Recorded data START

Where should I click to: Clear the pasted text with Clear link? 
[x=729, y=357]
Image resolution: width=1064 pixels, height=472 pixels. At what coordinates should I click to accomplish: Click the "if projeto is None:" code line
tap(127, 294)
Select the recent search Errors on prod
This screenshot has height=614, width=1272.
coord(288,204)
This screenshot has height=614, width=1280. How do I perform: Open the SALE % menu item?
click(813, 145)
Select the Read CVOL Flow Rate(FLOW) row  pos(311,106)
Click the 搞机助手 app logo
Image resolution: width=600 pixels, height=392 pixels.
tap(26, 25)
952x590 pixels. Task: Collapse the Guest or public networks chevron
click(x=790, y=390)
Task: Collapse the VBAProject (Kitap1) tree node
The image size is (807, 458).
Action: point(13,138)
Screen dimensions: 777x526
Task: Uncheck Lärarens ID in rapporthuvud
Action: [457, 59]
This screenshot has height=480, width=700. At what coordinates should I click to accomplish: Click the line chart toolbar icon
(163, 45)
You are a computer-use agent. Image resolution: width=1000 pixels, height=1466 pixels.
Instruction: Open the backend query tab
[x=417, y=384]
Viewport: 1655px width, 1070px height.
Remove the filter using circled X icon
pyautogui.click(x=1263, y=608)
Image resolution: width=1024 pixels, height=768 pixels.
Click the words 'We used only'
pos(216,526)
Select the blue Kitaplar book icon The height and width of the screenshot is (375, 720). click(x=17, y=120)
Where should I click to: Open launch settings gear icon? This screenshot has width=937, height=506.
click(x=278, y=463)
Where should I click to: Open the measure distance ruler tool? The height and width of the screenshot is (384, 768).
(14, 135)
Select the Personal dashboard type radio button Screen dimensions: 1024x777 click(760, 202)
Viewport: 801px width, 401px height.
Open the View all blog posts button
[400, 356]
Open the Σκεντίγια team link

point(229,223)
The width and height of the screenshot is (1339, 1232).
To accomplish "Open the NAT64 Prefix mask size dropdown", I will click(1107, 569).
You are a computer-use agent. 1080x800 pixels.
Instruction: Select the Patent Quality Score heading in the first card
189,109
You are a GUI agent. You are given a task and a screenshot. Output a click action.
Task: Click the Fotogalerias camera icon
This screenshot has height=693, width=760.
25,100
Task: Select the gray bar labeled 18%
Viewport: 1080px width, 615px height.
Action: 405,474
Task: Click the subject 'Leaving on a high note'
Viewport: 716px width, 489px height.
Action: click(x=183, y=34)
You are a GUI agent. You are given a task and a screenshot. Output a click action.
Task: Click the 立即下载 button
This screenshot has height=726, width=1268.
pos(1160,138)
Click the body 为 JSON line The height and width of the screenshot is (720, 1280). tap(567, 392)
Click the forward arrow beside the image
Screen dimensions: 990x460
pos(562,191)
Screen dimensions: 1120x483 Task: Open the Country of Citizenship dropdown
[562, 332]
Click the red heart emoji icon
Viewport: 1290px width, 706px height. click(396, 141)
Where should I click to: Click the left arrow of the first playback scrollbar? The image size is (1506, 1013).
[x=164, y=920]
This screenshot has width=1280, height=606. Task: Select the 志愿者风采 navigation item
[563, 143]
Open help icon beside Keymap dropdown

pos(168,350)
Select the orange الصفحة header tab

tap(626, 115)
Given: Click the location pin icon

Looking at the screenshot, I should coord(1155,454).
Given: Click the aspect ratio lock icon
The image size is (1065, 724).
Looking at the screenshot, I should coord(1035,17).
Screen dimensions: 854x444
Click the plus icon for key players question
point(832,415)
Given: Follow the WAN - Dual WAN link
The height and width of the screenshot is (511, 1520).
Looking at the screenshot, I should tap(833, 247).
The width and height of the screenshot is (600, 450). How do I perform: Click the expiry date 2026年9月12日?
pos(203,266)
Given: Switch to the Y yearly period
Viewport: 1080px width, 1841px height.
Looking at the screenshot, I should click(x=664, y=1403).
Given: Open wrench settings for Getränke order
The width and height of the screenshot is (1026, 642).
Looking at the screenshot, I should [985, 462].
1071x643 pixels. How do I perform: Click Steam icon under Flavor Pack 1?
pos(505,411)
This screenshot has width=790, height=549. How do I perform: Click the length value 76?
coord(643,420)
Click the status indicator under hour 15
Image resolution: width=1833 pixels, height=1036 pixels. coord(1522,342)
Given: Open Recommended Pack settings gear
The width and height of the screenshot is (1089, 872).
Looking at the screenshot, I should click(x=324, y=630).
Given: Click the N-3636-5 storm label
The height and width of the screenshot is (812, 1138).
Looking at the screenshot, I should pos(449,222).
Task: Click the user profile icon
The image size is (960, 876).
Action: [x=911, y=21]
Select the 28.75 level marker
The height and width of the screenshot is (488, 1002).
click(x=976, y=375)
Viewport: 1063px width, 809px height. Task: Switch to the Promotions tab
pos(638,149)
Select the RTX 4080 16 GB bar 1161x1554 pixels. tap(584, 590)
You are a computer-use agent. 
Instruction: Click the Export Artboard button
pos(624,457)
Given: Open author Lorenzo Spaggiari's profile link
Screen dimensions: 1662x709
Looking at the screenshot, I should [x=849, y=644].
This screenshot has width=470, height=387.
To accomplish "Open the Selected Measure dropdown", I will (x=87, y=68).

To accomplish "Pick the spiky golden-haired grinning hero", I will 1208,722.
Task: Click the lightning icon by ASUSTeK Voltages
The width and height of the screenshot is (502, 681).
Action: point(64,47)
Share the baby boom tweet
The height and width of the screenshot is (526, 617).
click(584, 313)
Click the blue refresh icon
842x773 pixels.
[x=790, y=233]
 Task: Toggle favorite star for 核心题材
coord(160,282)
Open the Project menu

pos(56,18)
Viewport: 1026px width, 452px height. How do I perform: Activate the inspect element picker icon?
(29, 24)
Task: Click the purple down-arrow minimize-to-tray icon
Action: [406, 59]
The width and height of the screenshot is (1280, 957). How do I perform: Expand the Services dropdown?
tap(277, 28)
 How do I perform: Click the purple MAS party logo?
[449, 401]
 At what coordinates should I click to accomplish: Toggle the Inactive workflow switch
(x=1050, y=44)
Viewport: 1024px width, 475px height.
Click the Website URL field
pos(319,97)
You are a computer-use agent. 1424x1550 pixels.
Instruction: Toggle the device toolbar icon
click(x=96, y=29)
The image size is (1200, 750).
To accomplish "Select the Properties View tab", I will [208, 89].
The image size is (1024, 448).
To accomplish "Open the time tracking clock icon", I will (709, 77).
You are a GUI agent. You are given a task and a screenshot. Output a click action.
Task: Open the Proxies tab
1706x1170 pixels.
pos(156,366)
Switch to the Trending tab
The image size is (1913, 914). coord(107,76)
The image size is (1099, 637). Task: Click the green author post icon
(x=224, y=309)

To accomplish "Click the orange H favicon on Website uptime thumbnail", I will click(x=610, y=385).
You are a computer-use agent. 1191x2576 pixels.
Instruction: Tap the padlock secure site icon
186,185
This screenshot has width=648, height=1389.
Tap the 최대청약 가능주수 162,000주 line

Recorded data END

### Work item
Copy each entry exactly, with nothing added or dropped.

### Result of the task
Where should I click to: Clear the pasted text with Clear link? 
[x=729, y=357]
Image resolution: width=1064 pixels, height=472 pixels. At what coordinates should I click to accomplish: Click the "if projeto is None:" code line
tap(127, 294)
Select the recent search Errors on prod
This screenshot has height=614, width=1272.
coord(288,204)
This screenshot has height=614, width=1280. How do I perform: Open the SALE % menu item?
click(813, 145)
Select the Read CVOL Flow Rate(FLOW) row  pos(311,106)
Click the 搞机助手 app logo
Image resolution: width=600 pixels, height=392 pixels.
tap(26, 25)
952x590 pixels. Task: Collapse the Guest or public networks chevron
click(x=790, y=390)
Task: Collapse the VBAProject (Kitap1) tree node
The image size is (807, 458).
Action: point(13,138)
Screen dimensions: 777x526
Task: Uncheck Lärarens ID in rapporthuvud
Action: [457, 59]
This screenshot has height=480, width=700. At what coordinates should I click to accomplish: Click the line chart toolbar icon
(163, 45)
You are a computer-use agent. Image resolution: width=1000 pixels, height=1466 pixels.
Instruction: Open the backend query tab
[x=417, y=384]
Viewport: 1655px width, 1070px height.
Remove the filter using circled X icon
pyautogui.click(x=1263, y=608)
Image resolution: width=1024 pixels, height=768 pixels.
Click the words 'We used only'
pos(216,526)
Select the blue Kitaplar book icon The height and width of the screenshot is (375, 720). click(x=17, y=120)
Where should I click to: Open launch settings gear icon? This screenshot has width=937, height=506.
click(x=278, y=463)
Where should I click to: Open the measure distance ruler tool? The height and width of the screenshot is (384, 768).
(14, 135)
Select the Personal dashboard type radio button Screen dimensions: 1024x777 click(760, 202)
Viewport: 801px width, 401px height.
Open the View all blog posts button
[400, 356]
Open the Σκεντίγια team link

point(229,223)
The width and height of the screenshot is (1339, 1232).
To accomplish "Open the NAT64 Prefix mask size dropdown", I will click(1107, 569).
You are a computer-use agent. 1080x800 pixels.
Instruction: Select the Patent Quality Score heading in the first card
189,109
You are a GUI agent. You are given a task and a screenshot. Output a click action.
Task: Click the Fotogalerias camera icon
This screenshot has height=693, width=760.
25,100
Task: Select the gray bar labeled 18%
Viewport: 1080px width, 615px height.
Action: 405,474
Task: Click the subject 'Leaving on a high note'
Viewport: 716px width, 489px height.
Action: click(x=183, y=34)
You are a GUI agent. You are given a task and a screenshot. Output a click action.
Task: Click the 立即下载 button
This screenshot has height=726, width=1268.
pos(1160,138)
Click the body 为 JSON line The height and width of the screenshot is (720, 1280). tap(567, 392)
Click the forward arrow beside the image
Screen dimensions: 990x460
pos(562,191)
Screen dimensions: 1120x483 Task: Open the Country of Citizenship dropdown
[562, 332]
Click the red heart emoji icon
Viewport: 1290px width, 706px height. click(396, 141)
Where should I click to: Click the left arrow of the first playback scrollbar? The image size is (1506, 1013).
[x=164, y=920]
This screenshot has width=1280, height=606. Task: Select the 志愿者风采 navigation item
[563, 143]
Open help icon beside Keymap dropdown

pos(168,350)
Select the orange الصفحة header tab

tap(626, 115)
Given: Click the location pin icon

Looking at the screenshot, I should coord(1155,454).
Given: Click the aspect ratio lock icon
The image size is (1065, 724).
Looking at the screenshot, I should coord(1035,17).
Screen dimensions: 854x444
Click the plus icon for key players question
point(832,415)
Given: Follow the WAN - Dual WAN link
The height and width of the screenshot is (511, 1520).
Looking at the screenshot, I should tap(833, 247).
The width and height of the screenshot is (600, 450). How do I perform: Click the expiry date 2026年9月12日?
pos(203,266)
Given: Switch to the Y yearly period
Viewport: 1080px width, 1841px height.
Looking at the screenshot, I should click(x=664, y=1403).
Given: Open wrench settings for Getränke order
The width and height of the screenshot is (1026, 642).
Looking at the screenshot, I should [985, 462].
1071x643 pixels. How do I perform: Click Steam icon under Flavor Pack 1?
pos(505,411)
This screenshot has width=790, height=549. How do I perform: Click the length value 76?
coord(643,420)
Click the status indicator under hour 15
Image resolution: width=1833 pixels, height=1036 pixels. coord(1522,342)
Given: Open Recommended Pack settings gear
The width and height of the screenshot is (1089, 872).
Looking at the screenshot, I should click(x=324, y=630).
Given: Click the N-3636-5 storm label
The height and width of the screenshot is (812, 1138).
Looking at the screenshot, I should pos(449,222).
Task: Click the user profile icon
The image size is (960, 876).
Action: [x=911, y=21]
Select the 28.75 level marker
The height and width of the screenshot is (488, 1002).
click(x=976, y=375)
Viewport: 1063px width, 809px height. Task: Switch to the Promotions tab
pos(638,149)
Select the RTX 4080 16 GB bar 1161x1554 pixels. tap(584, 590)
You are a computer-use agent. 
Instruction: Click the Export Artboard button
pos(624,457)
Given: Open author Lorenzo Spaggiari's profile link
Screen dimensions: 1662x709
Looking at the screenshot, I should [x=849, y=644].
This screenshot has width=470, height=387.
To accomplish "Open the Selected Measure dropdown", I will (x=87, y=68).

To accomplish "Pick the spiky golden-haired grinning hero", I will 1208,722.
Task: Click the lightning icon by ASUSTeK Voltages
The width and height of the screenshot is (502, 681).
Action: point(64,47)
Share the baby boom tweet
The height and width of the screenshot is (526, 617).
click(584, 313)
Click the blue refresh icon
842x773 pixels.
[x=790, y=233]
 Task: Toggle favorite star for 核心题材
coord(160,282)
Open the Project menu

pos(56,18)
Viewport: 1026px width, 452px height. How do I perform: Activate the inspect element picker icon?
(29, 24)
Task: Click the purple down-arrow minimize-to-tray icon
Action: [406, 59]
The width and height of the screenshot is (1280, 957). How do I perform: Expand the Services dropdown?
tap(277, 28)
 How do I perform: Click the purple MAS party logo?
[449, 401]
 At what coordinates should I click to accomplish: Toggle the Inactive workflow switch
(x=1050, y=44)
Viewport: 1024px width, 475px height.
Click the Website URL field
pos(319,97)
You are a computer-use agent. 1424x1550 pixels.
Instruction: Toggle the device toolbar icon
click(x=96, y=29)
The image size is (1200, 750).
To accomplish "Select the Properties View tab", I will [208, 89].
The image size is (1024, 448).
To accomplish "Open the time tracking clock icon", I will (709, 77).
You are a GUI agent. You are given a task and a screenshot. Output a click action.
Task: Open the Proxies tab
1706x1170 pixels.
pos(156,366)
Switch to the Trending tab
The image size is (1913, 914). coord(107,76)
The image size is (1099, 637). Task: Click the green author post icon
(x=224, y=309)

To accomplish "Click the orange H favicon on Website uptime thumbnail", I will click(x=610, y=385).
You are a computer-use agent. 1191x2576 pixels.
Instruction: Tap the padlock secure site icon
186,185
This screenshot has width=648, height=1389.
Tap the 최대청약 가능주수 162,000주 line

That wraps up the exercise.